Il primo test su un paziente umano sarà presto effettuato all'Università di Manchester, dove servirà da interfaccia durante la resezione di un tumore al cervello. Quando asportano un tumore, i chirurghi devono assicurarsi di non danneggiare aree come i centri del linguaggio del cervello, in modo che il paziente non subisca danni dopo l'intervento.
"Il chip viene posizionato durante la resezione del tumore in modo da poter leggere, ad altissima risoluzione, i segnali che indicano al chirurgo dove c'è e dove non c'è un tumore", spiega Aguilar. I chirurghi dovrebbero quindi essere in grado di estrarre il tumore con precisione micrometrica, preservando aree funzionali come il linguaggio e la cognizione.
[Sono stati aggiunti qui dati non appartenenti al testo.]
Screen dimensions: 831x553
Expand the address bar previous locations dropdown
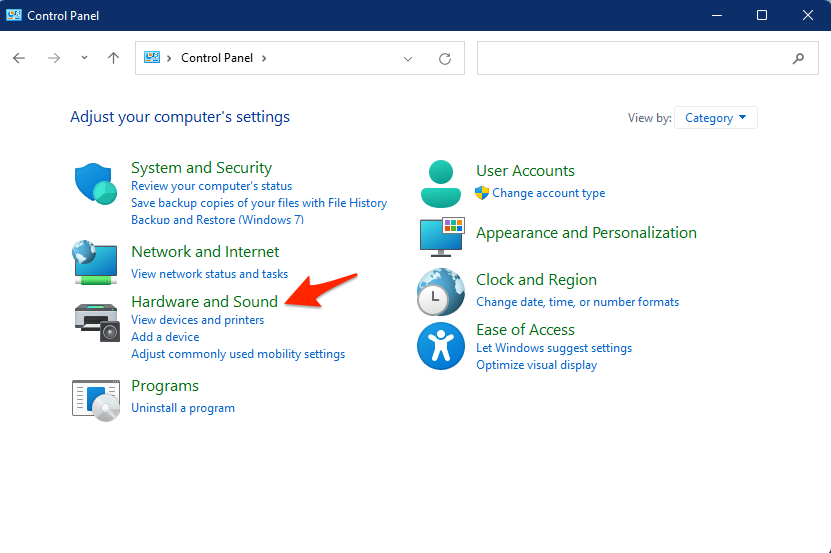coord(408,59)
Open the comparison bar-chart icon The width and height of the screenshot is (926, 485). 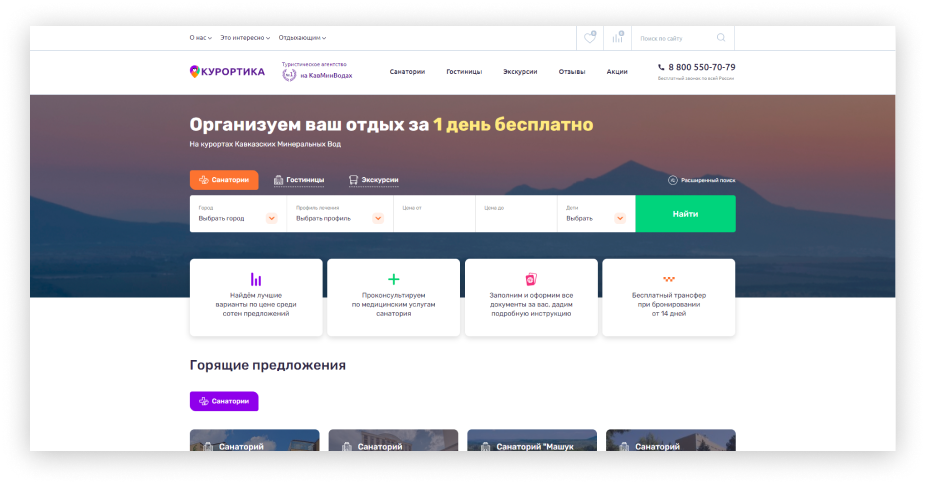point(618,38)
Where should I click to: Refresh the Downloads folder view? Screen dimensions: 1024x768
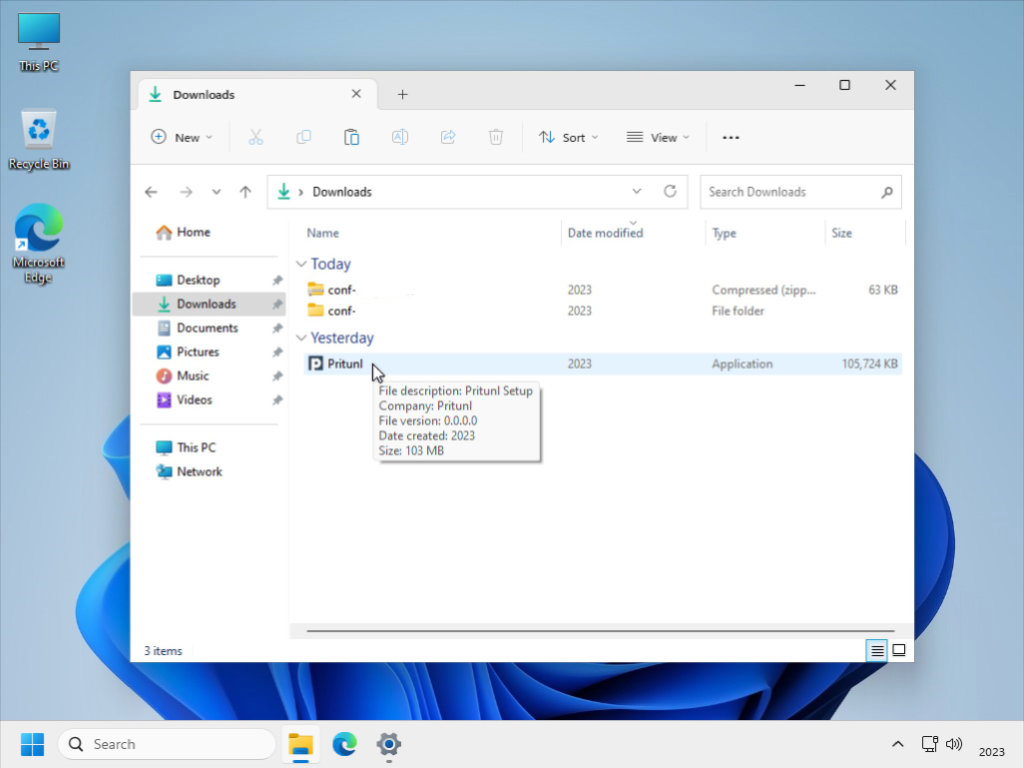point(670,191)
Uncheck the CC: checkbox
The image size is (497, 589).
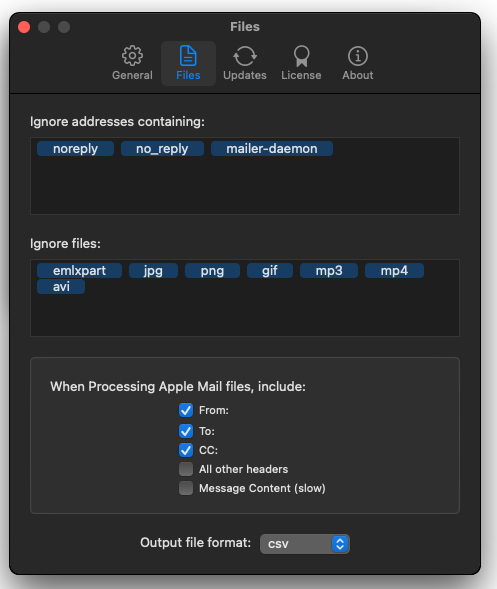pos(186,450)
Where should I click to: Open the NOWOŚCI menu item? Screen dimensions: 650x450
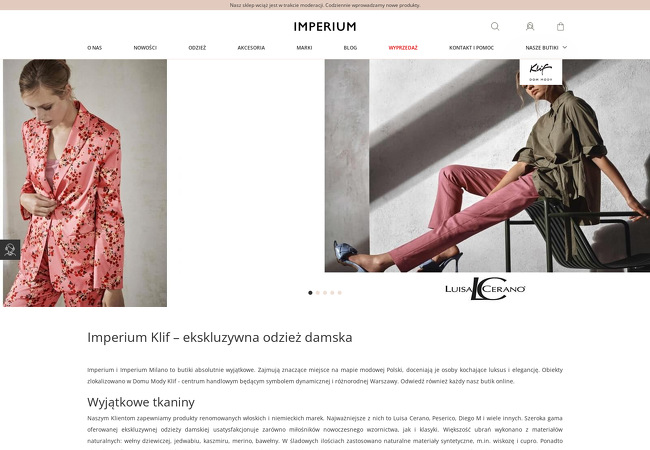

La stessa tecnologia potrebbe essere usata per aiutare i pazienti affetti da Parkinson. Lo scorso settembre il sistema di Inbrain ha ottenuto la Breakthrough Device Designation dalla FDA statunitense come terapia aggiuntiva per il trattamento del morbo di Parkinson.
Il chip di Inbrain si collega alla via nigrostriatale del cervello, fondamentale per i movimenti. Il chip decodifica innanzitutto il messaggio di intenzione proveniente dal cervello che attiva un passo o il sollevamento del braccio, cosa che può fare una tipica BCI. Ma il chip di Inbrain, con la sua precisione micrometrica, può anche decodificare i biomarcatori patologici legati ai sintomi del Parkinson, come tremori, rigidità e blocco dell'andatura.
Determinando questi biomarcatori con grande precisione, la tecnologia di Inbrain è in grado di determinare l'efficacia dell'attuale regime farmacologico del paziente. In questa prima iterazione del chip Inbrain non tratta direttamente i sintomi del Parkinson, ma consente invece di indirizzare meglio e ridurre la quantità di farmaci utilizzati nel trattamento.
"I pazienti affetti da Parkinson assumono quantità enormi di farmaci che devono essere cambiati nel tempo solo per tenere il passo con la crescente resistenza che sviluppano alla potenza del farmaco", ha detto Aguilar. "Siamo in grado di ridurla almeno del 50 percento e, in futuro, speriamo di ridurla ancora di più quando i nostri dispositivi diventeranno più precisi".